++++ DATA FOR ANALYSIS ++++
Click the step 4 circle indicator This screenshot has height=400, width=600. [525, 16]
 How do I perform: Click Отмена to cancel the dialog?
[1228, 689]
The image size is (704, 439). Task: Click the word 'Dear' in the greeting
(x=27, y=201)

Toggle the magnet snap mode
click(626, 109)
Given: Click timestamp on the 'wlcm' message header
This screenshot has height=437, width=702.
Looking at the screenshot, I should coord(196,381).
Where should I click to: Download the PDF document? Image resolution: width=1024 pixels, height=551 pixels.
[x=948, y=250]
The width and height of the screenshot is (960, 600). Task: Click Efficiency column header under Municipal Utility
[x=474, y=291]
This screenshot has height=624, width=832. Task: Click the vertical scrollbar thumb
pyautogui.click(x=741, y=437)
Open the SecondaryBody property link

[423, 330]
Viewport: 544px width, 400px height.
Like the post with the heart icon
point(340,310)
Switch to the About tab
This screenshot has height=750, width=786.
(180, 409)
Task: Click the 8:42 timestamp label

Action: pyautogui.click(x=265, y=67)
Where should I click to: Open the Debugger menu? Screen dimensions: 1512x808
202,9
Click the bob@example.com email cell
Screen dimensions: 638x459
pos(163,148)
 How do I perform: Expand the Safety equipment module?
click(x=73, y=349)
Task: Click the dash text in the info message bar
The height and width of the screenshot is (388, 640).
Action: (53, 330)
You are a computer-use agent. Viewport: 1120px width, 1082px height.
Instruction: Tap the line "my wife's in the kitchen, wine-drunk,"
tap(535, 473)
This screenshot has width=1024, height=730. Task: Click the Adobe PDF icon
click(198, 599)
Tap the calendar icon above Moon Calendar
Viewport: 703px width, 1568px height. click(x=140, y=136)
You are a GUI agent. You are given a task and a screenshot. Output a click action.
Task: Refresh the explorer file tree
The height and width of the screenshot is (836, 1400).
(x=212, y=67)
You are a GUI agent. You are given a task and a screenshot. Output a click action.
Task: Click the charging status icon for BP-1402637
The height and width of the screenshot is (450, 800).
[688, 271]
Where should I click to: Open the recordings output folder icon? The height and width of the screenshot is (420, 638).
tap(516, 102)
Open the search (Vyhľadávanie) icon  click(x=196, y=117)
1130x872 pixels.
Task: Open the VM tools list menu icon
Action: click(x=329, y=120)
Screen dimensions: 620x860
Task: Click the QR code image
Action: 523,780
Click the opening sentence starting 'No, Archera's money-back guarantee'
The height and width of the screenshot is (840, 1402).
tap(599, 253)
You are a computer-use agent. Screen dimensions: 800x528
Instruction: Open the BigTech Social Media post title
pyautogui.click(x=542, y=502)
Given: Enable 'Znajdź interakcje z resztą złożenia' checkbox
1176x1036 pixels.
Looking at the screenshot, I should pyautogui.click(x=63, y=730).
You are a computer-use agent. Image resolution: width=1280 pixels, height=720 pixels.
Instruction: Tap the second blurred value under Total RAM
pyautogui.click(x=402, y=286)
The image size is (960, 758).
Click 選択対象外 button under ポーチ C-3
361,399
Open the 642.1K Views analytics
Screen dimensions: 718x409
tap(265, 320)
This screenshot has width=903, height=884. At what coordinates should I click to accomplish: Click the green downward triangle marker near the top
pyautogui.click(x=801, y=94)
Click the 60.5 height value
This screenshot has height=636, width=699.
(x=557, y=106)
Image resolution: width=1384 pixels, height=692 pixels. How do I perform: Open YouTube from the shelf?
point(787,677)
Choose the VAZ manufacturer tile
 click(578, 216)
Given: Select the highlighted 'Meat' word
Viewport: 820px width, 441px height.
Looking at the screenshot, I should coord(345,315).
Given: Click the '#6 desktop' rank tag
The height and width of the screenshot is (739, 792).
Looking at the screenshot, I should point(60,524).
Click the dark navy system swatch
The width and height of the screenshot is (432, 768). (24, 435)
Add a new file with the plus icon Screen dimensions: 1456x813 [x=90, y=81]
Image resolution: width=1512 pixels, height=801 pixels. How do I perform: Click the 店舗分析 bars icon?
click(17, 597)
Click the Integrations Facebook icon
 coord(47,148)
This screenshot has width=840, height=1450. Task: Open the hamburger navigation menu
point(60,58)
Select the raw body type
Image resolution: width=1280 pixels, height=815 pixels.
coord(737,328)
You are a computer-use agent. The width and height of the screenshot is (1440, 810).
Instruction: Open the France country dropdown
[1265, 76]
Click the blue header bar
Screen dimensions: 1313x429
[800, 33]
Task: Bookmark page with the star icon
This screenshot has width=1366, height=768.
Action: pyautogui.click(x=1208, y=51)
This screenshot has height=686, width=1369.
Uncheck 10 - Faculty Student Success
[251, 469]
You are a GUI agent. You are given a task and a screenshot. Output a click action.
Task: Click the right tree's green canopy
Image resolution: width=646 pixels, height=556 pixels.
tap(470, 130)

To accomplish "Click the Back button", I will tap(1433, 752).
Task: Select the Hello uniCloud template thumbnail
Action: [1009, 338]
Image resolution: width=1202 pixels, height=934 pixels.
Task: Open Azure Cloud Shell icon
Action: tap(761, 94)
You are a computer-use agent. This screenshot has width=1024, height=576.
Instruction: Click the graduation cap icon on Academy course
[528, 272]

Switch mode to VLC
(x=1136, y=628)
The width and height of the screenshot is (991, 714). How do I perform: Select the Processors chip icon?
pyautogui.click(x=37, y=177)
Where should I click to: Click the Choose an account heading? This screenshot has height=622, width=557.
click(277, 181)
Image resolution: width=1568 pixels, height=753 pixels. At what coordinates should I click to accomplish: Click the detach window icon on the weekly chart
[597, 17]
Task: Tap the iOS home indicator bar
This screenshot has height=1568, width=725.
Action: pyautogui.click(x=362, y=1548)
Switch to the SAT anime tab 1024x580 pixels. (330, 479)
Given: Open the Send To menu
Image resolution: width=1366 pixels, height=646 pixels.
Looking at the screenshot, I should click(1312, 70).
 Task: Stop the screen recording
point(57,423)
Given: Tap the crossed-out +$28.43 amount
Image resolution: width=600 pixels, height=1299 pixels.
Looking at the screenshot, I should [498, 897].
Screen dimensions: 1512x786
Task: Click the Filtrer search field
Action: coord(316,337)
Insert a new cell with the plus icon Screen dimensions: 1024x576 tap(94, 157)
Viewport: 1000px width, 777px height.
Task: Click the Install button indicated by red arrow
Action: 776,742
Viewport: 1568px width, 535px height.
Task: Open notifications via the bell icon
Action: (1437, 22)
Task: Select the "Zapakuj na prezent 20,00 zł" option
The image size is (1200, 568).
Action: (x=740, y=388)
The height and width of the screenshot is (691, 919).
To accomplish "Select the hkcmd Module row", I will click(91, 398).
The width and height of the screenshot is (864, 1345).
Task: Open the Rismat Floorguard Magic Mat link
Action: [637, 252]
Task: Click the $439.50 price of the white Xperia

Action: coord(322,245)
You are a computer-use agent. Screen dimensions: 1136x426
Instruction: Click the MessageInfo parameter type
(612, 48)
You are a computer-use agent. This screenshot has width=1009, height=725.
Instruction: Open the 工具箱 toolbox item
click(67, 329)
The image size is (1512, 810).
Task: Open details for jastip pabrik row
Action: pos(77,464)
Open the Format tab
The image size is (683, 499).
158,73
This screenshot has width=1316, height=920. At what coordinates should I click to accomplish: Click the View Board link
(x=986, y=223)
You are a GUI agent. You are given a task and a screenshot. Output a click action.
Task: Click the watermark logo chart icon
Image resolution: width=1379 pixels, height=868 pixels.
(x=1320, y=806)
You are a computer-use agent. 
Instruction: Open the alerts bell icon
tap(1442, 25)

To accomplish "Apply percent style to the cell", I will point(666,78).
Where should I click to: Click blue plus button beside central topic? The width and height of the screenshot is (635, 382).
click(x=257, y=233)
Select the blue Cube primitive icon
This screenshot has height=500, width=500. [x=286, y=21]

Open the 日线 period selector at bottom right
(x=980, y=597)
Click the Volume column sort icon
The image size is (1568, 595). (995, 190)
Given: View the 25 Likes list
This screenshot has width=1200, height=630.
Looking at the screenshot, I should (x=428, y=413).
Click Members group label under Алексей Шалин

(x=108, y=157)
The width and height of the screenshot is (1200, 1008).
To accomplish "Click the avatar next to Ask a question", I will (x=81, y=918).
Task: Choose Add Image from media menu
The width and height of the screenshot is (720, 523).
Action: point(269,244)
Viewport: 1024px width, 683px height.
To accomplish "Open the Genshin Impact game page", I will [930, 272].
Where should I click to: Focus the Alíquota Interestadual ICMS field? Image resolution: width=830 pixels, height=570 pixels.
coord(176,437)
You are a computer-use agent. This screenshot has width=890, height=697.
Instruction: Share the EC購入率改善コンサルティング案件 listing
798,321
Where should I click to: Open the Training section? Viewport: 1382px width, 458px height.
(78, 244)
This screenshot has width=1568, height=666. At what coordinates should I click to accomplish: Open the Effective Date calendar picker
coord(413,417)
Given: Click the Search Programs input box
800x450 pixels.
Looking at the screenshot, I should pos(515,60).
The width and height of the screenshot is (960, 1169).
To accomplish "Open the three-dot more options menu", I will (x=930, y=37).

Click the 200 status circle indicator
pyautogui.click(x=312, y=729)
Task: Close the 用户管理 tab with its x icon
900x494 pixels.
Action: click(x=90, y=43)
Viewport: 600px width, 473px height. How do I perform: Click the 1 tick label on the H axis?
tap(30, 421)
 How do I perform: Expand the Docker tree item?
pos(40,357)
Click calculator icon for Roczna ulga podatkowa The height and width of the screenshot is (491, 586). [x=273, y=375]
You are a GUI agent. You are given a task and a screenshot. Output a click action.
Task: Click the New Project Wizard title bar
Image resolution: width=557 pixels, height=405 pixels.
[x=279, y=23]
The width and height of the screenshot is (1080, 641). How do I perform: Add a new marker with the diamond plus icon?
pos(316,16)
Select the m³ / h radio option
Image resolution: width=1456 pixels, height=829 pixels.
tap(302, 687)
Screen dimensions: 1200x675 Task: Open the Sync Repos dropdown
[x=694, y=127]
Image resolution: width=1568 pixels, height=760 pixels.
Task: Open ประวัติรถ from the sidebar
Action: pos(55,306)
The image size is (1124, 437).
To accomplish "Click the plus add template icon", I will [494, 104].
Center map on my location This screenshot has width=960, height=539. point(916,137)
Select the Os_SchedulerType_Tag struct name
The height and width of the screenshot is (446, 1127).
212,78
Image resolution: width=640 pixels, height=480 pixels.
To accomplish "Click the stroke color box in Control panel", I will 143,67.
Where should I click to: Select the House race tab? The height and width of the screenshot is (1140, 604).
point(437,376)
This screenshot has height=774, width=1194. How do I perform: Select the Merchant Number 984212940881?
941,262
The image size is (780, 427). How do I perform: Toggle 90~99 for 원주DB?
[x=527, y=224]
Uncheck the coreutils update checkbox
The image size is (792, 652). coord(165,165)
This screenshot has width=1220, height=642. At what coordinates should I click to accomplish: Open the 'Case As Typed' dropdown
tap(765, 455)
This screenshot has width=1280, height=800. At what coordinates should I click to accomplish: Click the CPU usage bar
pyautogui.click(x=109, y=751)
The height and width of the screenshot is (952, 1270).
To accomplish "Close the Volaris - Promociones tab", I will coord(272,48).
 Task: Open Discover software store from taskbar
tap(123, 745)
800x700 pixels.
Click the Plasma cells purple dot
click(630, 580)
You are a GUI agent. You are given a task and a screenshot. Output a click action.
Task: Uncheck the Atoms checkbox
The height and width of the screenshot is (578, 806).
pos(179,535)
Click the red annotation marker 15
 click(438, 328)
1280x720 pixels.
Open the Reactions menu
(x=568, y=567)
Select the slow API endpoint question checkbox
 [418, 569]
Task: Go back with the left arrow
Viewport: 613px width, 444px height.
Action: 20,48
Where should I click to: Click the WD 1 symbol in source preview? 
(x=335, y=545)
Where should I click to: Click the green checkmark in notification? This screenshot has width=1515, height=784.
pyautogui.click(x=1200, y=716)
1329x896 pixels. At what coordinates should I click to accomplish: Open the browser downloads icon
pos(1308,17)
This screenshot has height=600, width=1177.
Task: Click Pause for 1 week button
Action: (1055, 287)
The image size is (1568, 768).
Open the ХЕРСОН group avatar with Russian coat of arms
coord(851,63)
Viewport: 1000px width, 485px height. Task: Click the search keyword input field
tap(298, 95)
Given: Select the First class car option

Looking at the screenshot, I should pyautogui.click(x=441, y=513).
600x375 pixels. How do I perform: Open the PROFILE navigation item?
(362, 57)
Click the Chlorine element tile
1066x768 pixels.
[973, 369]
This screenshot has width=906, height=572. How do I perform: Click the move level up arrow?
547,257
++++
The lines above that hold the string "Close" are to be located and copied.

▶ [SOLUTION]:
Task: Close the 用户管理 tab with its x icon
To accomplish "Close the Volaris - Promociones tab", I will coord(272,48).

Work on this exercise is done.